- [Selected extract]
-------

Meanwhile, just before 9, my son is sitting on his bed with the lights on and _feels_ something biting him by his hairline. He comes down, same bite pattern. There’s no way that’s bed bug behavior. We send him through the shower, get him into clean clothes, explain again in detail the protocol for bed isolation and put him to bed in one of the isolated beds (his isn’t yet). I’m now convinced it is mites BUT conveniently, Terminix guy said if we got bites but couldn’t capture a bug, to send whoever had the bites to a dermatologist to have it inspected under magnification. And guess who has a wart treatment appointment at a dermatologist on Thursday afternoon. I’ll draft a letter requesting the bites to be checked at the same time. Tomorrow. I’m going to chalk this one up to a heavily disguised blessing.

-------

- [Data section]
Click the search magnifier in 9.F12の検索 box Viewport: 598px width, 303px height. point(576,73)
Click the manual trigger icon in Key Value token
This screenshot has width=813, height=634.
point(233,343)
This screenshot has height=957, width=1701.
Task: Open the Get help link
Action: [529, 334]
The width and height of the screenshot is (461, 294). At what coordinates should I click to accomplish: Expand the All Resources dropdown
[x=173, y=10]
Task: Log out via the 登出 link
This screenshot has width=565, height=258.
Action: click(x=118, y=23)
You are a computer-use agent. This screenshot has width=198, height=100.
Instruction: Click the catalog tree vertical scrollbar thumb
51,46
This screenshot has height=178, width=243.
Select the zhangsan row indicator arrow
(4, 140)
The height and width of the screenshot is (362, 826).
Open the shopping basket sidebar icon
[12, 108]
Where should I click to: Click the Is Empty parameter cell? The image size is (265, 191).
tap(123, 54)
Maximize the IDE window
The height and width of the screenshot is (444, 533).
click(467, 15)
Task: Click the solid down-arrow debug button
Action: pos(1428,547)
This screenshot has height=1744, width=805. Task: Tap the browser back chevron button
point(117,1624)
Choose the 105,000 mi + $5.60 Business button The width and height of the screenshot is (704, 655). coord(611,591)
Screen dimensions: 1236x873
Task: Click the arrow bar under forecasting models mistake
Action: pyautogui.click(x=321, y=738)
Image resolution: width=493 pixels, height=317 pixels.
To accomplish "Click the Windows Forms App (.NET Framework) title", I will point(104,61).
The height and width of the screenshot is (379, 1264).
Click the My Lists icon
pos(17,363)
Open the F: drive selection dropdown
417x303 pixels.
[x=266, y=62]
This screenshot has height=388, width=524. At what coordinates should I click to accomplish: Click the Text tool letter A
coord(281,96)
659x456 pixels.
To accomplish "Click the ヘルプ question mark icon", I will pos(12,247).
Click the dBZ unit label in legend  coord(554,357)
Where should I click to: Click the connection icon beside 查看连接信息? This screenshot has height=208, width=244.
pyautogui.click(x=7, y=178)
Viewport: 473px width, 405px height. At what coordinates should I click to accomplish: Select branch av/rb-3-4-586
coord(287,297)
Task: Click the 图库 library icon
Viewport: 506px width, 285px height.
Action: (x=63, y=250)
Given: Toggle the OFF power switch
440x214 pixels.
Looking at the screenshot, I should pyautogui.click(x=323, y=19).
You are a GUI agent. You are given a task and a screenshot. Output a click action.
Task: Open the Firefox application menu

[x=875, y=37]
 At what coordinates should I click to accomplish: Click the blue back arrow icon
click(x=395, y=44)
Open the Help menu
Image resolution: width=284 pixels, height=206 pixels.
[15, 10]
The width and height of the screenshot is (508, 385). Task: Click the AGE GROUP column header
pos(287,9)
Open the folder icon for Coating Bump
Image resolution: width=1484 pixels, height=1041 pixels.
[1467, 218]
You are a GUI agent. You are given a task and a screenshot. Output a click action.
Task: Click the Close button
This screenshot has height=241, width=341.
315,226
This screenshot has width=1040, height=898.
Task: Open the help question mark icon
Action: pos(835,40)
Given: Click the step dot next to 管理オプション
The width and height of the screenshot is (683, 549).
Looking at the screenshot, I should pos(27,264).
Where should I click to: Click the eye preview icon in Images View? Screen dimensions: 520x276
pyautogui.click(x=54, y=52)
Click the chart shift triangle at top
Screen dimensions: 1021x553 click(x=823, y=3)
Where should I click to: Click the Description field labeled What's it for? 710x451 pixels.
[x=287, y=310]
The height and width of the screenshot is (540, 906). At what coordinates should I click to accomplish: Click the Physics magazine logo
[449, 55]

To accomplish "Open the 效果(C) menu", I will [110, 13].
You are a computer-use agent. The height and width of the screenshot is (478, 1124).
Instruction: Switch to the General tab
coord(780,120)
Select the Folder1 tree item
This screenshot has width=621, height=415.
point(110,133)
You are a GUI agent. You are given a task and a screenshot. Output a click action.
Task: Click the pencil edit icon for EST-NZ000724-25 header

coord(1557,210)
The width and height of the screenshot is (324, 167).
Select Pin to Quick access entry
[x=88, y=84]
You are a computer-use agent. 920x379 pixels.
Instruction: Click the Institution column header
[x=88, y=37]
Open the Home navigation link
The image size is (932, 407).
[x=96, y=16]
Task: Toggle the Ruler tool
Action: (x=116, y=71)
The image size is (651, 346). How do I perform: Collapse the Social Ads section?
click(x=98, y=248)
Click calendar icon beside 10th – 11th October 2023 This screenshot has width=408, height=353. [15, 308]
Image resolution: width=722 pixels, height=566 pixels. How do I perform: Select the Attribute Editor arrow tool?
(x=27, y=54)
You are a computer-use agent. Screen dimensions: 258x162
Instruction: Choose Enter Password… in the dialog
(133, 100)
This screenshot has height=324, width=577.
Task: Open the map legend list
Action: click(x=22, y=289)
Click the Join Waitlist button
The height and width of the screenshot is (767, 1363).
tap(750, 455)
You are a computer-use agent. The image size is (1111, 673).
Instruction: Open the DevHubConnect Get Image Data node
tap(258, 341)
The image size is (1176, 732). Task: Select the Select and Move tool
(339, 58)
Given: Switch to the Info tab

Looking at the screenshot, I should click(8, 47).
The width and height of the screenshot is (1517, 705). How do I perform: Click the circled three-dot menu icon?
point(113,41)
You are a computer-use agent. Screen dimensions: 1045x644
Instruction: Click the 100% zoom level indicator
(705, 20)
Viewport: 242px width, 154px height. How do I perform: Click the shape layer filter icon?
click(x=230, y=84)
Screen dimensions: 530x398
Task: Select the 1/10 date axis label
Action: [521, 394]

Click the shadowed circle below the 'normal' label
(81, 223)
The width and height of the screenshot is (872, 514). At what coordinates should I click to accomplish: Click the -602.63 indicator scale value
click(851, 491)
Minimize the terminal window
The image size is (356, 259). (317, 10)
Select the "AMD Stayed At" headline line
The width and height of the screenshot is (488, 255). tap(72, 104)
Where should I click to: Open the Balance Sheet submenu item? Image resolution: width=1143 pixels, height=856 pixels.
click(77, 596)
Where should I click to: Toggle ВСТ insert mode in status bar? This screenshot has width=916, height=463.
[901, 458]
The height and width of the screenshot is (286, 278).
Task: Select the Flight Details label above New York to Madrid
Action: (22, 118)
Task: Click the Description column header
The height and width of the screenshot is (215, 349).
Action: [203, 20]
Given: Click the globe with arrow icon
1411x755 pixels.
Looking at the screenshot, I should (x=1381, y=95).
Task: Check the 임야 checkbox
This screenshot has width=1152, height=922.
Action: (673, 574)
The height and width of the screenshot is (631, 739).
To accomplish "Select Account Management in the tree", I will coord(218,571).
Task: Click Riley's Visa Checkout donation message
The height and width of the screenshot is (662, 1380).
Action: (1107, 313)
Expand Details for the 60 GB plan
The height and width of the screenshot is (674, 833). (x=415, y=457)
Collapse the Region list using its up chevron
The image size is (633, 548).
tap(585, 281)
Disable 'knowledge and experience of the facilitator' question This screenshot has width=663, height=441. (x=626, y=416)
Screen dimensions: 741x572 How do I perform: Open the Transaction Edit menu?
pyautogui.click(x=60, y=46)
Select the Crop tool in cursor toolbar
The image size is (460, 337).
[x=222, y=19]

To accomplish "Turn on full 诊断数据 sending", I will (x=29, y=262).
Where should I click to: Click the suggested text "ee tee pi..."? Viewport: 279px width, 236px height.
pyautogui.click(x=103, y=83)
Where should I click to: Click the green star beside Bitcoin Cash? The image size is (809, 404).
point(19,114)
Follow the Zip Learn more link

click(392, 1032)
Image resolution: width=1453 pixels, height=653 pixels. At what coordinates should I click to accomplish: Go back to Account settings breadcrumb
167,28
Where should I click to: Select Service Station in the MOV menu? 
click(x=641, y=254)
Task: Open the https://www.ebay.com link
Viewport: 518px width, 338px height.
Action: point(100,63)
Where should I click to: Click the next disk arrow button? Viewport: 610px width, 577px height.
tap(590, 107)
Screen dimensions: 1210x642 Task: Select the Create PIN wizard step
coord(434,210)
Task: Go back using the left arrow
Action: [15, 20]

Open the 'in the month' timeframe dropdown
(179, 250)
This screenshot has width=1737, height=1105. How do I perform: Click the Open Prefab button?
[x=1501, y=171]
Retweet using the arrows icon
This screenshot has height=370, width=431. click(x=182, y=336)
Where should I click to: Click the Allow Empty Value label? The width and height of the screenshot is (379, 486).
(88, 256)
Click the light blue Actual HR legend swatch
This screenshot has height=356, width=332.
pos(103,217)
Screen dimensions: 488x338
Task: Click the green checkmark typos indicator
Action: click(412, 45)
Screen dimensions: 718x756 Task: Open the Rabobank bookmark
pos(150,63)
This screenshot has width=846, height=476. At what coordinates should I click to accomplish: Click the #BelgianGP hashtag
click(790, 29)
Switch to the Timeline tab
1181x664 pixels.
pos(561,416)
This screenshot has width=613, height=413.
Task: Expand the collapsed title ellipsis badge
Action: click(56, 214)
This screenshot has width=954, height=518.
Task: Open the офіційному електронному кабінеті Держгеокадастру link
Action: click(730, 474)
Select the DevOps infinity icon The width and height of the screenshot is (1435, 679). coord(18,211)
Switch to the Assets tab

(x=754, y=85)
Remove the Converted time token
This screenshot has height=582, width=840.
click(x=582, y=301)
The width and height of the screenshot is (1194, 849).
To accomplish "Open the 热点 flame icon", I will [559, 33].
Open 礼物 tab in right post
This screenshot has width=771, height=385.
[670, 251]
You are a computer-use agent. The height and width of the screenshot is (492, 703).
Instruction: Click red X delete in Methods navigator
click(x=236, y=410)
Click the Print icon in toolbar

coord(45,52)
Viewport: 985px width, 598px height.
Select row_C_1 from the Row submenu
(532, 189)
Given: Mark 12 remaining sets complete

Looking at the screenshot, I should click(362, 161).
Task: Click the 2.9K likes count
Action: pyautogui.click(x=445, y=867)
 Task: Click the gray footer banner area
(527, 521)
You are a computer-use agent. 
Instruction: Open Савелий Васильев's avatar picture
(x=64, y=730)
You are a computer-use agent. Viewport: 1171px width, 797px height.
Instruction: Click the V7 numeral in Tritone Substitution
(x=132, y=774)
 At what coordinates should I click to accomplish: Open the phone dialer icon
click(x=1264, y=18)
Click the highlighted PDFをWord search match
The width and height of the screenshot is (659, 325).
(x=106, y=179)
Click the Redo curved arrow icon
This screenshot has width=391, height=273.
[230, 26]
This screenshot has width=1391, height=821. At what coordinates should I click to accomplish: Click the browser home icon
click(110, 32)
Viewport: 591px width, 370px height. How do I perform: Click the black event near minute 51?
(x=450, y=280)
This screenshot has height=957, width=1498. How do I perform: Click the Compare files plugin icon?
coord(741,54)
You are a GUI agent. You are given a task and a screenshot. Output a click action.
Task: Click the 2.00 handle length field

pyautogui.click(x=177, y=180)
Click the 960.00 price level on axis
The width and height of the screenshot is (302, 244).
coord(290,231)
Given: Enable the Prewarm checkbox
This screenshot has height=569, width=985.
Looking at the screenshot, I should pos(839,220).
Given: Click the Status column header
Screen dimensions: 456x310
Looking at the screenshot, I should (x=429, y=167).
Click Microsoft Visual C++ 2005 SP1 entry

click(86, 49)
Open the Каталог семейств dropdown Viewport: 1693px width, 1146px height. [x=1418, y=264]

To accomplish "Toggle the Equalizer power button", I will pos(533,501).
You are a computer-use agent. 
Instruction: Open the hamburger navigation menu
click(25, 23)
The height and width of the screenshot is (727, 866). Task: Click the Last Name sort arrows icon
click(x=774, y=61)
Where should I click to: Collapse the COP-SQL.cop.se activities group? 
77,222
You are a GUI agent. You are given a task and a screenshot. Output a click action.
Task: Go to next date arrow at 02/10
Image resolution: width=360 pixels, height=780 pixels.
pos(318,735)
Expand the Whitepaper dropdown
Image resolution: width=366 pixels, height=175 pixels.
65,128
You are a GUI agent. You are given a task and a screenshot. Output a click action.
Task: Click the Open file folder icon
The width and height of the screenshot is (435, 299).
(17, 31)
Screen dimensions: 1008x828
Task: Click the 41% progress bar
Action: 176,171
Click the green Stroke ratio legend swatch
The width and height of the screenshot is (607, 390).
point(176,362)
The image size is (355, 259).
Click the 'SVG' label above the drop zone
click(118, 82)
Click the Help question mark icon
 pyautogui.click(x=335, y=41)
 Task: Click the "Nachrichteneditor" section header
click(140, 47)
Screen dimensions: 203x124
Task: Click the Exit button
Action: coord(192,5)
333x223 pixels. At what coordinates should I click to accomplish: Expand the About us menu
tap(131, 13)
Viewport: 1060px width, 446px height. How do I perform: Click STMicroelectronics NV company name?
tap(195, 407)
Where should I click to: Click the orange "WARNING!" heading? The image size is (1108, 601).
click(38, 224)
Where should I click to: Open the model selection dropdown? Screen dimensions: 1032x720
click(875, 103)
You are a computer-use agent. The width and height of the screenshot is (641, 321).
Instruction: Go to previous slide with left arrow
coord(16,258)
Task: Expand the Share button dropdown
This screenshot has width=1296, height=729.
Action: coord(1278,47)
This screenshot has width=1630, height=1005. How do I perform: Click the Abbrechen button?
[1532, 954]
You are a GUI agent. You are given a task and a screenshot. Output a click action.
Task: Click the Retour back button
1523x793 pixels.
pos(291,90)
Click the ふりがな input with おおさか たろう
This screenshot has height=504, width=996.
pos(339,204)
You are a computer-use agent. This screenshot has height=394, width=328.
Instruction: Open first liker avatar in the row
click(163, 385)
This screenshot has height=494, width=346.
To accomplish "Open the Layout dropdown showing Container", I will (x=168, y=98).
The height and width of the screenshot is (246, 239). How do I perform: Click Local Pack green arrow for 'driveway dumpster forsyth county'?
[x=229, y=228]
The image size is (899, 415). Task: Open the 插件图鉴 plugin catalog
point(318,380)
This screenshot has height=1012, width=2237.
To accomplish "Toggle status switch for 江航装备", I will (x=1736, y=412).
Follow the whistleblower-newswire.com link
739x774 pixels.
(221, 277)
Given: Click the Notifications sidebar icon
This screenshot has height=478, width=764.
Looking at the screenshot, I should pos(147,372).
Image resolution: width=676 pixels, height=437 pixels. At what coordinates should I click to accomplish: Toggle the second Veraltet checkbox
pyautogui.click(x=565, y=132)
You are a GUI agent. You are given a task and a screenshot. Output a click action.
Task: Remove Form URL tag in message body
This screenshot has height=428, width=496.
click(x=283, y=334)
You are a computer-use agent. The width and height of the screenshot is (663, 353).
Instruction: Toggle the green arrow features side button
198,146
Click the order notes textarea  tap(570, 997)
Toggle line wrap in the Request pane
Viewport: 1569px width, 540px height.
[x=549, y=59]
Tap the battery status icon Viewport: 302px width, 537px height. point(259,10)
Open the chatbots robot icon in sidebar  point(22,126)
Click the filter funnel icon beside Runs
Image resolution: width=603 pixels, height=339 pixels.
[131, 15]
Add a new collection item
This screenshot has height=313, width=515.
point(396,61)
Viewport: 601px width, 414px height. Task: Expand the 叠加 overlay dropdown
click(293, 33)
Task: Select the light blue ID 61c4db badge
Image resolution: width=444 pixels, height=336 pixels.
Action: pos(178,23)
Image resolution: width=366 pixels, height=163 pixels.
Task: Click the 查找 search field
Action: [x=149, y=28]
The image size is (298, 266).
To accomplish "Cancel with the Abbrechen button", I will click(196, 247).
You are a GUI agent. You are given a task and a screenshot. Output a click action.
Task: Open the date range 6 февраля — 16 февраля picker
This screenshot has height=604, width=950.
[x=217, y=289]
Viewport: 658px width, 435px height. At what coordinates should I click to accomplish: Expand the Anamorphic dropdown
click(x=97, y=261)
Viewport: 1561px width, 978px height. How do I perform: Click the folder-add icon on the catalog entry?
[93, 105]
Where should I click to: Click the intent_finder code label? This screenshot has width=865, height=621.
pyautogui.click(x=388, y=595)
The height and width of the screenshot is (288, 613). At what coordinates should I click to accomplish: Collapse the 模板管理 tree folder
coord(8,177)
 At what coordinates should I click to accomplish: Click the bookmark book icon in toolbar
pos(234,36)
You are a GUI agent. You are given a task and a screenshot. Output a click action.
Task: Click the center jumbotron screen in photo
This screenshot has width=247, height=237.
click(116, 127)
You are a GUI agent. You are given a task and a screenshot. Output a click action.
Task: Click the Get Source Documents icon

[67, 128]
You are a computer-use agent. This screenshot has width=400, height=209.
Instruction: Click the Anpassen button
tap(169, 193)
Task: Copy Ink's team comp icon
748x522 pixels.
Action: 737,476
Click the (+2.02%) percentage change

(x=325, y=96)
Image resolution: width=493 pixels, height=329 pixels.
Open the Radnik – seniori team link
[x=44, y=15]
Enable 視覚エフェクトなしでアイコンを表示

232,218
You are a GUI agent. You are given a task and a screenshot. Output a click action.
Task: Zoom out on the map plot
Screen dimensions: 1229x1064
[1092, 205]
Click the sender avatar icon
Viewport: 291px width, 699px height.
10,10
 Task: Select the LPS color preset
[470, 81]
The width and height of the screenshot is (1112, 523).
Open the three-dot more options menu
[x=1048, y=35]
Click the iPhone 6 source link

-------

- [Aim of the task] Write the next few sentences of the account of the mysterious bites, carrying on after its final line. You won't need the data for this.

- [Result of this task]
If it _is_ mites, and especially if it _was_ from the flying squirrel infestation, the good news is that this will probably self resolve in a few weeks at most. And bed isolation should protect us from the worst of it. And, hey good news: my allergies are way better than they have been in years. And it isn’t some magical improvement unrelated to the bedding. Whenever I encounter some kind of allergen, I’m reacting like crazy. I just don’t sneeze or sniffle when I go to bed anymore. Lesson learned.